Oral contraceptives and venous thromboembolism: A five-year national case-control study

Herlev University Hospital, Herlev, Denmark.
Contraception (Impact Factor: 2.34). 03/2002; 65(3):187-96. DOI: 10.1016/S0010-7824(01)00307-9
Source: PubMed


The objective of this study was to assess the influence of oral contraceptives (OCs) on the risk of venous thromboembolism (VTE) in young women. A 5-year case-control study including all Danish hospitals was conducted. All women 15-44 years old, suffering a first ever deep venous thrombosis or a first pulmonary embolism (PE) during the period January 1, 1994, to December 30, 1998, were included. Controls were selected annually, 600 per year in 1994-1995 and 1200 per year 1996-1998. Response rates for cases and controls were 87.2% and 89.7%, respectively. After exclusion of nonvalid diagnoses, pregnant women, and women with previous thrombotic disease, 987 cases and 4054 controls were available for analysis. A multivariate, matched analysis was performed. Controls were matched to cases within 1-year age bands.
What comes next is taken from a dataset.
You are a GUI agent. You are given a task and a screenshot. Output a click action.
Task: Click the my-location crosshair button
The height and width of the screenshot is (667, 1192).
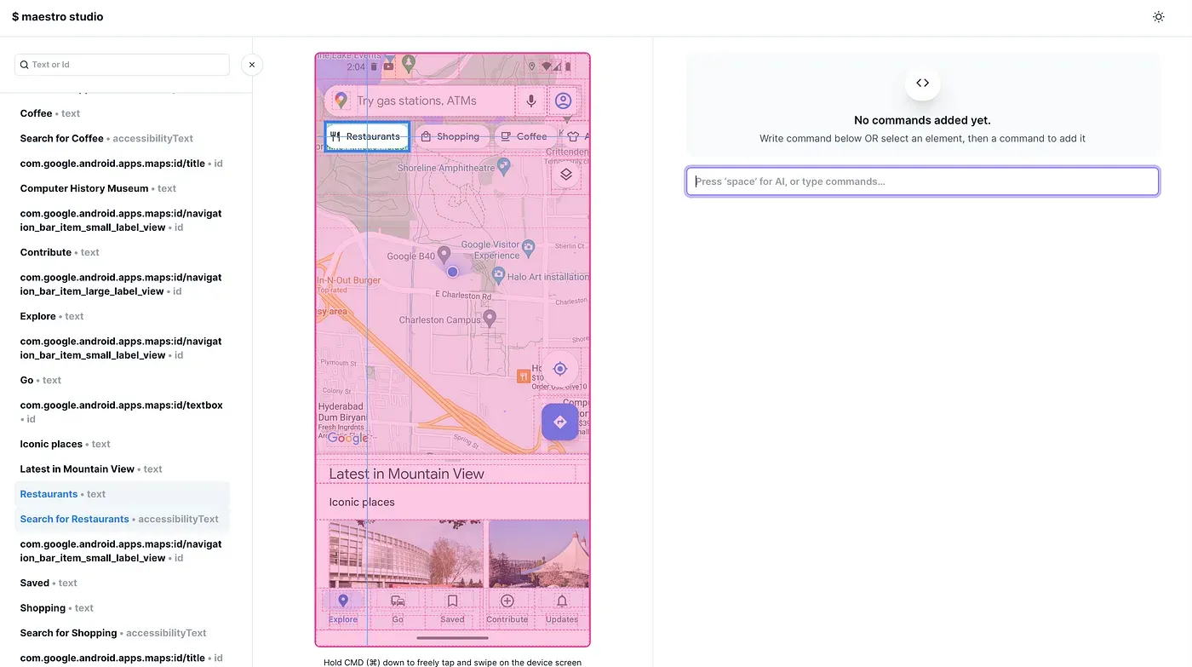click(559, 369)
Adjustment was made for confounding influence (if any) from the following variables: age, year, body mass index, length of OC use, family history of VTE, cerebral thrombosis or myocardial infarction, coagulopathies, diabetes, years of schooling, and previous birth. The risk of VTE among current users of OCs was primarily influenced by duration of use, with significantly decreasing odds ratios (OR) over time: <1 year, 7.0 (5.1-9.6); 1-5 years, 3.6 (2.7-4.8); and >5 years, 3.1 (2.5-3.8), all compared with nonusers of OCs. After adjustment for confounders, current use of OCs with second- (levonorgestrel or norgestimate) and third- (desogestrel or gestodene) generation progestins when compared with nonuse resulted in ORs for VTE of 2.9 (2.2-3.8) and 4.0 (3.2-4.9), respectively. After adjusting for progestin types and length of use, the risk decreased significantly with decreasing estrogen dose. With 30-40 microg as reference, 20 and 50 microg products implied ORs of 0.6 (0.4-0.9) and 1.6 (0.9-2.8), respectively (p(trend) = 0.02). After correction for duration of use and differences in estrogen dose, the third/second-generation risk ratio was 1.3 (1.0-1.8; p <0.05). In conclusion, use of OCs was associated significantly to the risk of VTE. The risk among current users was reduced by more than 50% during the first years of use. The risk increased more than 100% with increasing estrogen dose, and the difference in risk between users of third- and second-generation OCs, after correction for length of use and estrogen dose, was 33%.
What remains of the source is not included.